Through the patient representation layer, ARPNet trains the patient representation vectors to capture high-dimensional patterns for improving performance in antidepressant response prediction. By representing the patients as real-valued vectors, we can compute the antidepressant response-aware similarity between patients. This antidepressant response-aware similarity can be used for precision prescription in evidence-based medicine [24,25]. Figure 4 shows an example of using patient representation vectors in clinical decision support systems. Patients in the prescription record database are represented as patient representation vectors, using patient data and prescription records. Based on their representation vectors, the patients are clustered using a clustering method that computes the antidepressant response-aware similarity between the patients.

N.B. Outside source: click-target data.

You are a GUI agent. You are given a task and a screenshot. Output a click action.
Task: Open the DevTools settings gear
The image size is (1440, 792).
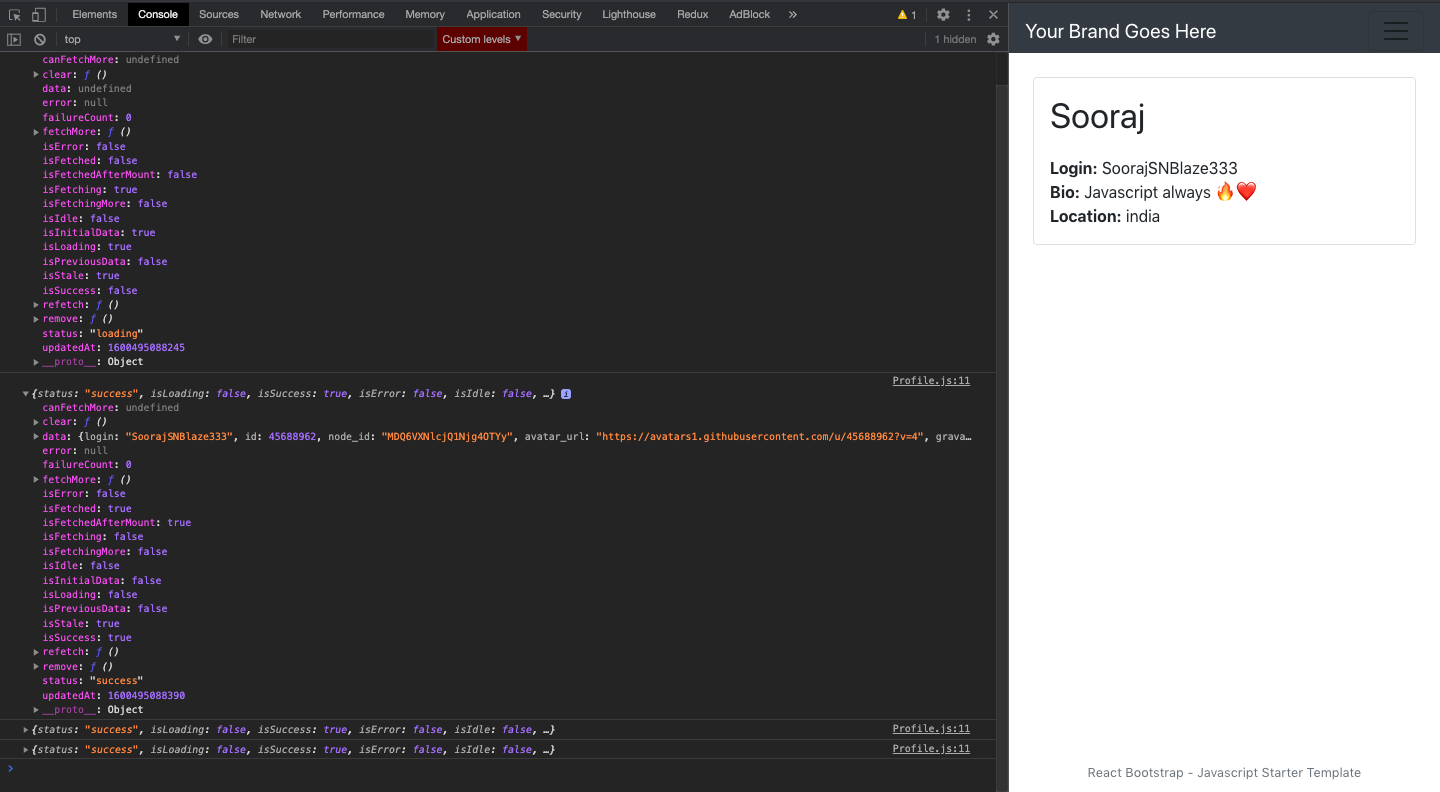click(x=943, y=15)
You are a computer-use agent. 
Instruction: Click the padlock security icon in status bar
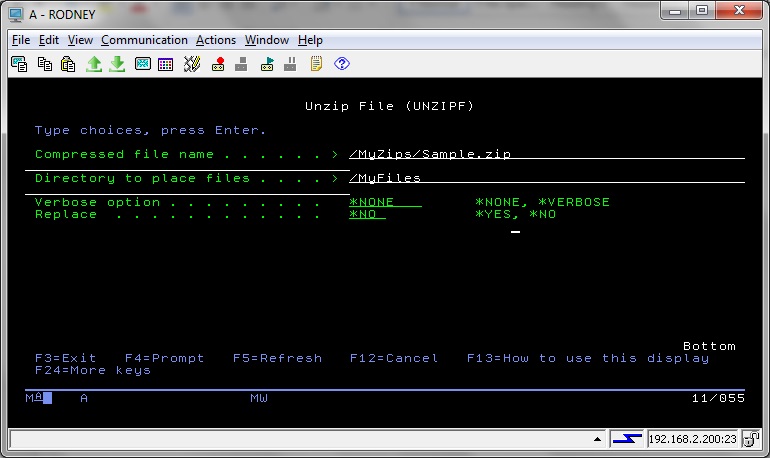point(755,438)
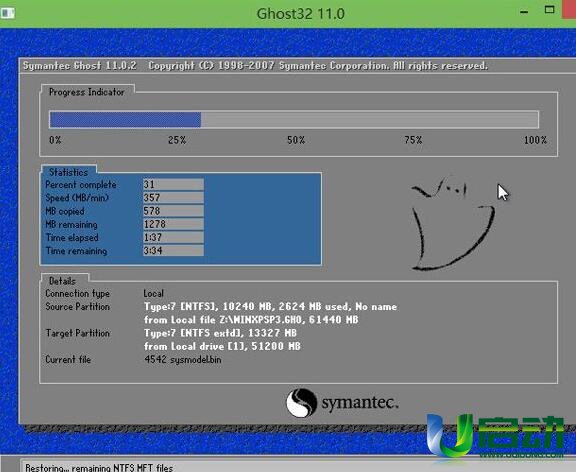Click the 启动 logo characters
Image resolution: width=576 pixels, height=472 pixels.
coord(522,432)
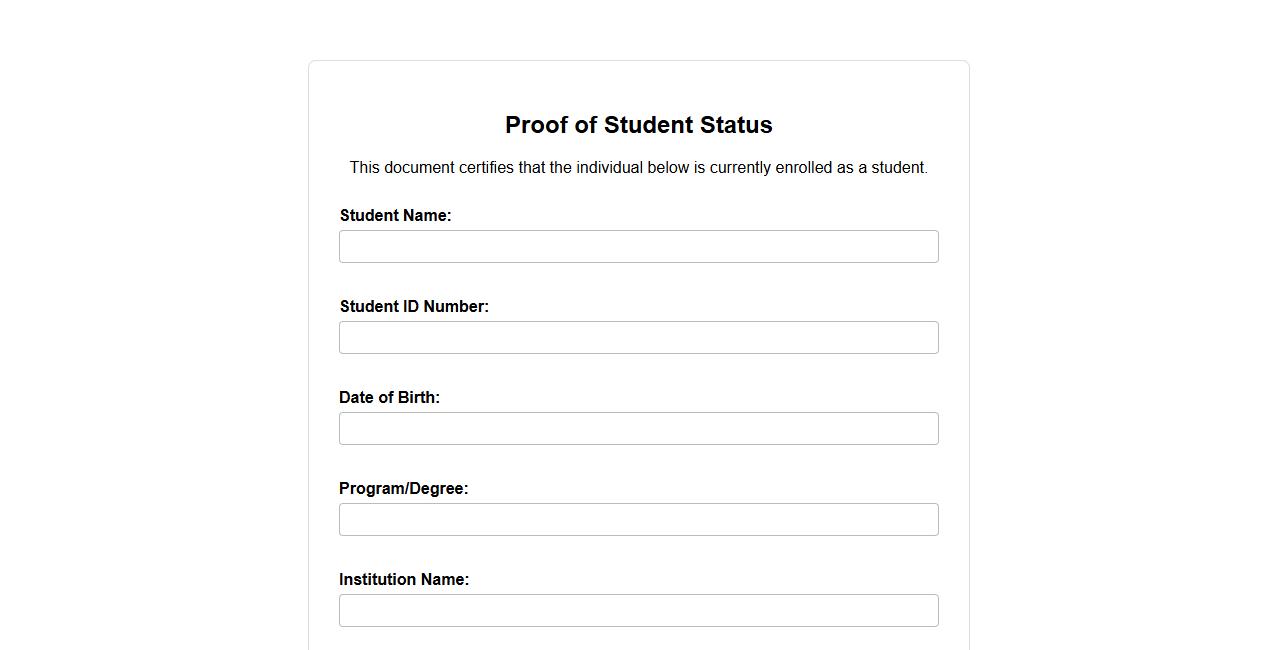Image resolution: width=1278 pixels, height=650 pixels.
Task: Click the "Date of Birth:" label
Action: [x=389, y=398]
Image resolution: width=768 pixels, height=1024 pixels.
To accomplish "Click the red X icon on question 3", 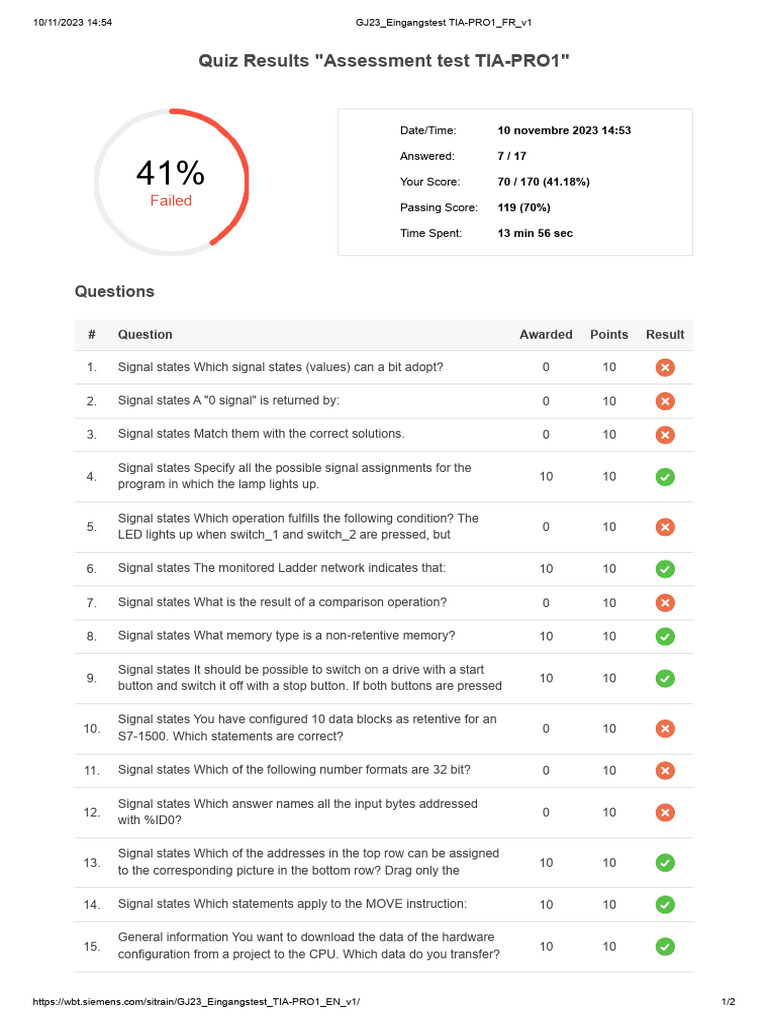I will point(665,435).
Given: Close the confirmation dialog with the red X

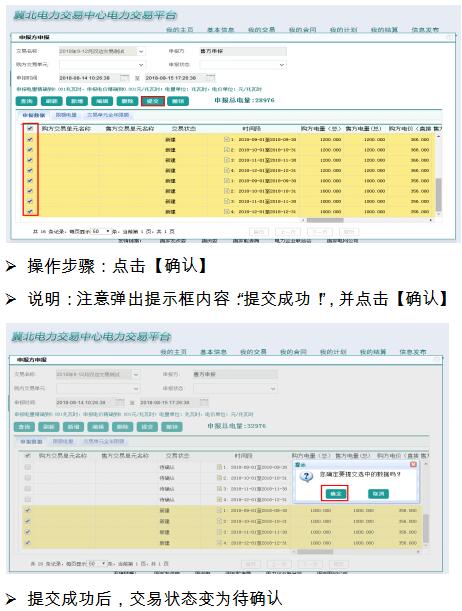Looking at the screenshot, I should 413,464.
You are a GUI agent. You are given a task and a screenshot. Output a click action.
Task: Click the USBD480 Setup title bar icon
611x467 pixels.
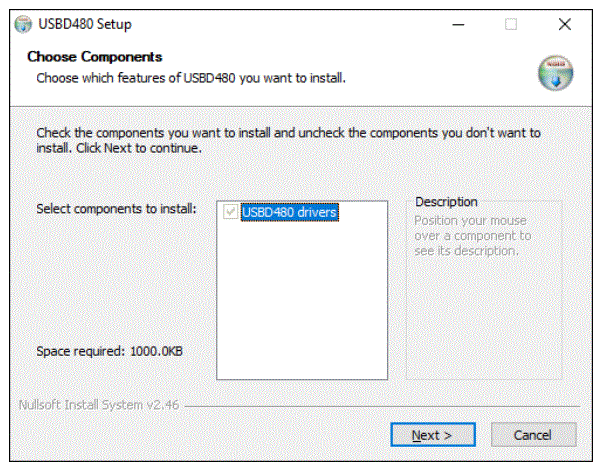(x=23, y=25)
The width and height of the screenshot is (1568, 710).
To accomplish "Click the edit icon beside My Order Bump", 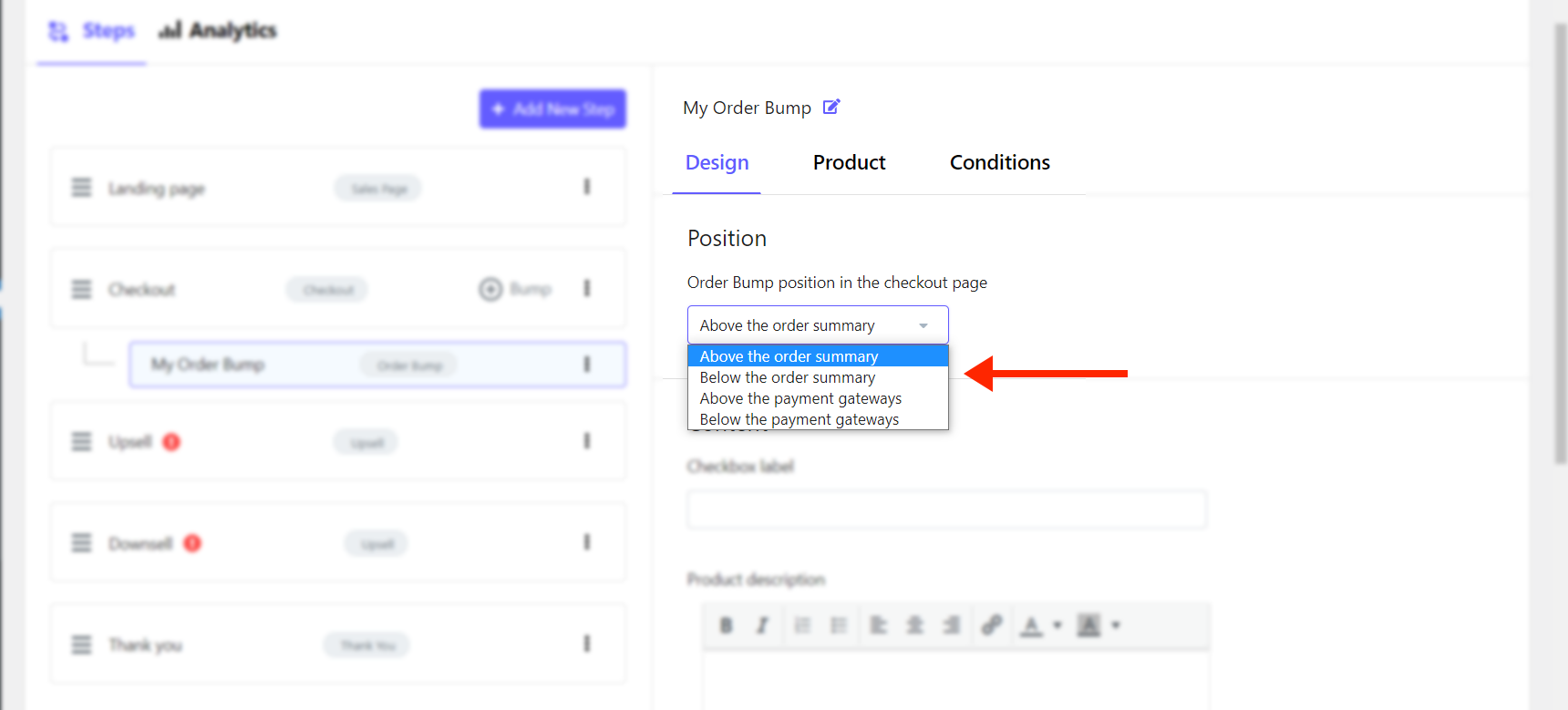I will [830, 108].
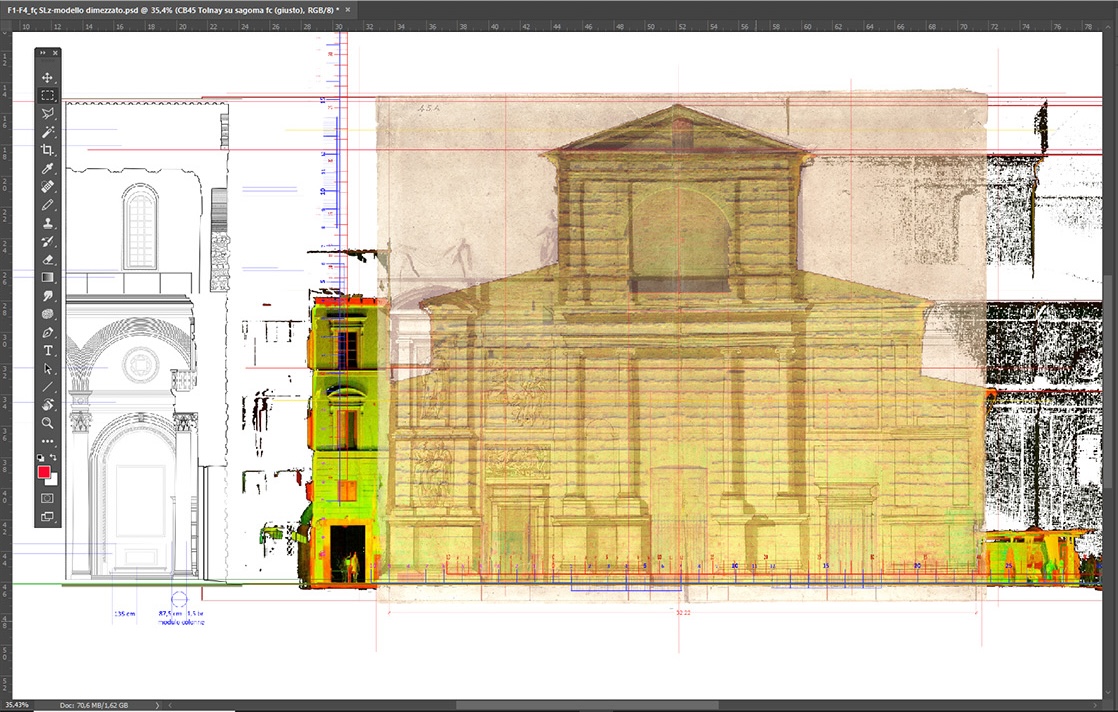Open the Edit Toolbar three-dots menu

(47, 441)
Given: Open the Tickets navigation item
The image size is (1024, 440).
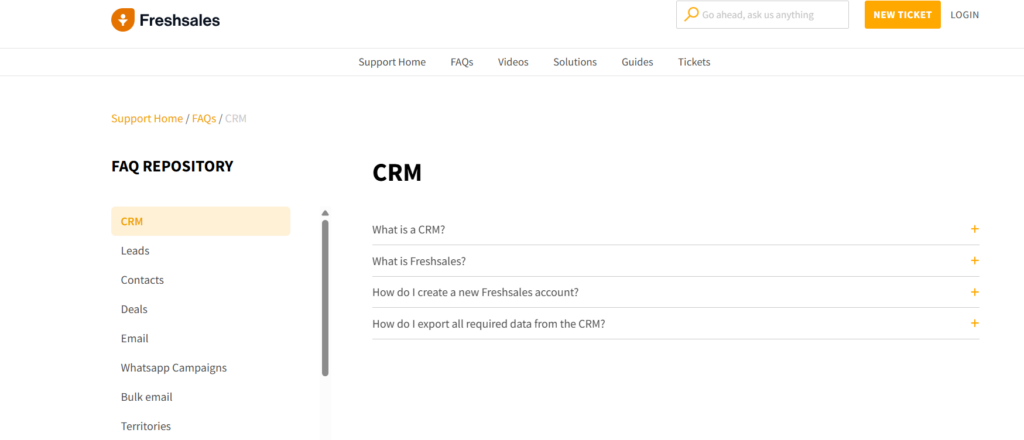Looking at the screenshot, I should click(694, 62).
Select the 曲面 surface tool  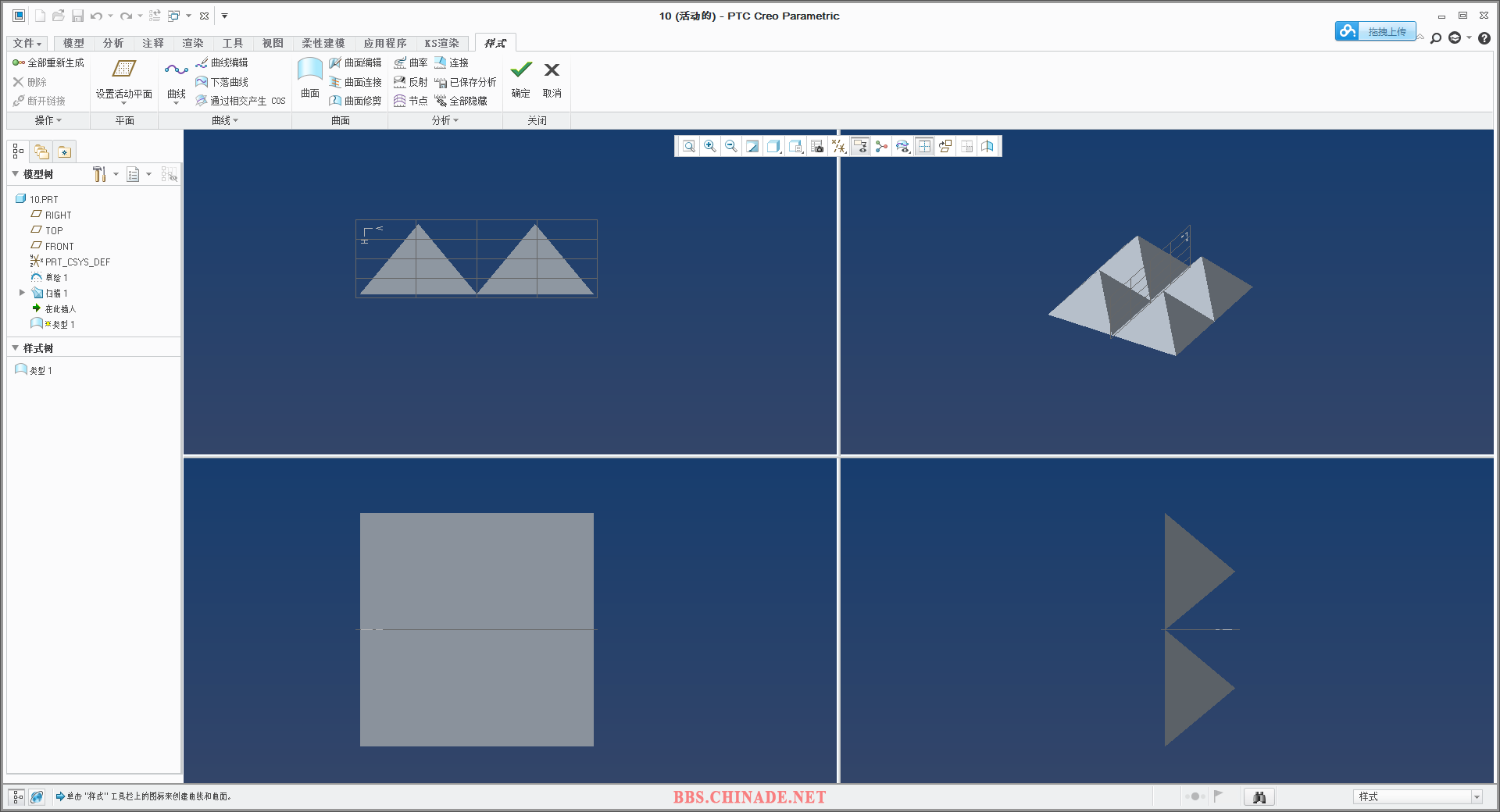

When a new patient’s data are given, the patient’s representation vector is computed using the patient representation layer of ARPNet. Clinical decision support systems compute the similarities between the patient and patients in the cluster in which the patient is likely to be included, and provide psychiatrists with the prescription records of patients very similar to those of the patient for evidence-based medicine. Psychiatrists prescribe the most effective antidepressant to their patient by referring to the antidepressant response records of similar patients.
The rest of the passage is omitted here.